ICSA calls for scrapie levy to be binned as numbers of positive animals tumble
The scrapping of the 70c scrapie levy on ewes and a thorough examination of the €225,000 spent annually on the scrapie monitoring scheme has been called for by the ICSA.
So far this year, just nine sheep have tested positive for scrapie and the final figure for 2012 was 13, according to Department of Agriculture figures.
The total number of scrapie positives for 2011 was 40 sheep from eight flocks. Despite the dangers to trade posed to exports by the disease, the ICSA has questioned if the spend on monitoring for scrapie can be justified given the current low incidence levels.

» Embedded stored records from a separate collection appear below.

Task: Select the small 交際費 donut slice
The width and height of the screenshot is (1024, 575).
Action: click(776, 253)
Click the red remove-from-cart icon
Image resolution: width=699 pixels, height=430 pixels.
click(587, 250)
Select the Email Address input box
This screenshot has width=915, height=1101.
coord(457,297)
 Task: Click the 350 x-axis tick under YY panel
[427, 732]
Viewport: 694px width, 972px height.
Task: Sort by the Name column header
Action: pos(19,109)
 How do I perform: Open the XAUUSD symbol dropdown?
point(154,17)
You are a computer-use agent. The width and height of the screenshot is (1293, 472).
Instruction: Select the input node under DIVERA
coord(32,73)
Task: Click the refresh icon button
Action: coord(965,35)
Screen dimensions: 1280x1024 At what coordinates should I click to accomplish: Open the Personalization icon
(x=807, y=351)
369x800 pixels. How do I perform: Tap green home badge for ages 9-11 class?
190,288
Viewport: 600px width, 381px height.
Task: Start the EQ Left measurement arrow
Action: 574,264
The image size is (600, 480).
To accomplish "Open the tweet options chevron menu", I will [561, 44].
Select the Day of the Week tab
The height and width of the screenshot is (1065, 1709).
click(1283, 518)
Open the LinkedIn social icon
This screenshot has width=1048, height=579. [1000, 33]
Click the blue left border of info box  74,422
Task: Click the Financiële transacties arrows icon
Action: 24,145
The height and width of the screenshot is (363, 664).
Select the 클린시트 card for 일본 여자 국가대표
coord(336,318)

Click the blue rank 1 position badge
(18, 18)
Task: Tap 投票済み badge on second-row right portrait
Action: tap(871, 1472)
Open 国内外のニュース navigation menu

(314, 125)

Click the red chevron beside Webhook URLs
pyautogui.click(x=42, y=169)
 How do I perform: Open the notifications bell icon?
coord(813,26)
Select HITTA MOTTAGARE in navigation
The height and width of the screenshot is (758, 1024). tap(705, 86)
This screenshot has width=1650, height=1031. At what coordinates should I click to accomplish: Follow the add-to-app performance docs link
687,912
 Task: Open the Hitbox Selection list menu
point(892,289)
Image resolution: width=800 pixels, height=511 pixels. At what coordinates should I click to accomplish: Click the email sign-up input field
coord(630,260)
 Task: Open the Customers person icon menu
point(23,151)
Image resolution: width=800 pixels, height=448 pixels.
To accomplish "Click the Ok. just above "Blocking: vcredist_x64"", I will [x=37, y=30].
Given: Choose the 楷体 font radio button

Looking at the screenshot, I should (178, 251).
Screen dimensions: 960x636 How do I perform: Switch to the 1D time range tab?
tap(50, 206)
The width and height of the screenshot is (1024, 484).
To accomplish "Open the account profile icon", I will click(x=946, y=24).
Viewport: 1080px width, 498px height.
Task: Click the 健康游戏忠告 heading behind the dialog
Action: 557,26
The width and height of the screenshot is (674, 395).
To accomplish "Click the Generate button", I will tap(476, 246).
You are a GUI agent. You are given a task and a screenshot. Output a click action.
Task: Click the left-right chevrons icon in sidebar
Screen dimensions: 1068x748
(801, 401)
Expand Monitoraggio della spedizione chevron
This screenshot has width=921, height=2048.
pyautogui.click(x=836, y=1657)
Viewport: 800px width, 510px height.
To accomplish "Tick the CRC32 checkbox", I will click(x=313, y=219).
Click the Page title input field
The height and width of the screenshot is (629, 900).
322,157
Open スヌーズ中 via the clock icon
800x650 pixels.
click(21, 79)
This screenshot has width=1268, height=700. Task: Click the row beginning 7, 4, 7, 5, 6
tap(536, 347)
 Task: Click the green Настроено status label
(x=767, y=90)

In order to find the 13 animals last year over 20,000 sheep were tested, ICSA sheep chairman Paul Brady said.
"This works out at a hit rate of 0.065pc. Moreover, some of these animals are believed to have had atypical scrapie which is believed to be non-transmissible and possibly random. In other words, it is not considered to pose a risk to human health," Mr Brady pointed out.
The Department admitted the scrapie positives last year came from nine flocks, but not all were depopulated.
"The samples from five of these flocks were identified as being 'Classical Scrapie' and the flocks were subsequently depopulated. The samples from four of the flocks were found to be 'Atypical Scrapie' and were not depopulated," a Department statement said.